The film takes place in Borneo, in reality anacondas are native to South America, not Asia.

==Music==

The soundtrack for the film was composed by Nerida Tyson-Chew and released by Varèse Sarabande.

== Reception ==
=== Box office ===
Anacondas: The Hunt for the Blood Orchid debuted at second place in the box office, earned $32.2 million in the United States and an international gross of $38.8 million, bringing a worldwide total of $71 million, making it the lowest-grossing film in the franchise.

=== Critical response ===
 Metacritic, which uses a weighted average, assigned the a score of 40 out of 100, based on 28 critics, indicating "mixed or average" reviews.
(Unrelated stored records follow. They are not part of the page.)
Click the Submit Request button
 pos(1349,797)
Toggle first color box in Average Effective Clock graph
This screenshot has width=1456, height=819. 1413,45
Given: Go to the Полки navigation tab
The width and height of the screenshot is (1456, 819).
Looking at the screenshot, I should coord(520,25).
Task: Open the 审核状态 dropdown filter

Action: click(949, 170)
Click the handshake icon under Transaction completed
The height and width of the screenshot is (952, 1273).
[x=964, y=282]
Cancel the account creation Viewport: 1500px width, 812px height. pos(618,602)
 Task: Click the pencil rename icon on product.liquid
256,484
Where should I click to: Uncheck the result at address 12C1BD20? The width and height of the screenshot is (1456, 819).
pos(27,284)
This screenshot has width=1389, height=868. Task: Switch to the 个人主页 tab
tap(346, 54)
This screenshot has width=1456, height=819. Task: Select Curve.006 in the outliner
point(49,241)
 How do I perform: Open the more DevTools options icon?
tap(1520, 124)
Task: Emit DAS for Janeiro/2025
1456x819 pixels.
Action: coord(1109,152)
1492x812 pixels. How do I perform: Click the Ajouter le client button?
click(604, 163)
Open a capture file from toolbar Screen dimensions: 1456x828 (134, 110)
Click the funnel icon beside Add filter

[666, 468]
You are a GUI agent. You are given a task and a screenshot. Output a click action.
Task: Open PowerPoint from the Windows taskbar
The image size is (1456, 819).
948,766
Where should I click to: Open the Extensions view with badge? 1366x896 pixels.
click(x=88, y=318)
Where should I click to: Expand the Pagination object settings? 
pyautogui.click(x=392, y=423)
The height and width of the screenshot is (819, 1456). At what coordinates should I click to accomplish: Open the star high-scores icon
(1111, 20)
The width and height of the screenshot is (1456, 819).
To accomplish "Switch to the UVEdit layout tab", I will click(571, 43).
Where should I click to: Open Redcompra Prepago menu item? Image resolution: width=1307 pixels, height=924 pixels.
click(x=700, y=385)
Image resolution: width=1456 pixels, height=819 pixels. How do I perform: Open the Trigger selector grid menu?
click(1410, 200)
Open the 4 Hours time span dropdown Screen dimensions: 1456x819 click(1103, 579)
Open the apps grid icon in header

Roger Ebert awarded the film two out of four stars, a rating less than that he gave the original film. Ebert praised Matthew Marsden's performance as being "suitably treacherous". Keith Philipps of The A.V. Club criticized the movie for its CGI snakes, while The Oregonians Karen Karbo said it never "takes itself too seriously". Audiences polled by CinemaScore gave the film an average grade of "B" on an A+ to F scale.

=== Accolades ===

| Year | Award | Category | Nominee | Result | Ref. |
| 2005 | APRA Music Awards | Best Soundtrack Album | Nerida Tyson-Chew | Nominated |  |
| Golden Raspberry Awards | Worst Remake or Sequel | Anacondas: The Hunt for the Blood Orchid | Nominated |  |

==Home media==
Anacondas: The Hunt for the Blood Orchid was released on DVD on December 21, 2004.

== Sequel ==

A sequel titled Anaconda 3: Offspring, was released in 2008.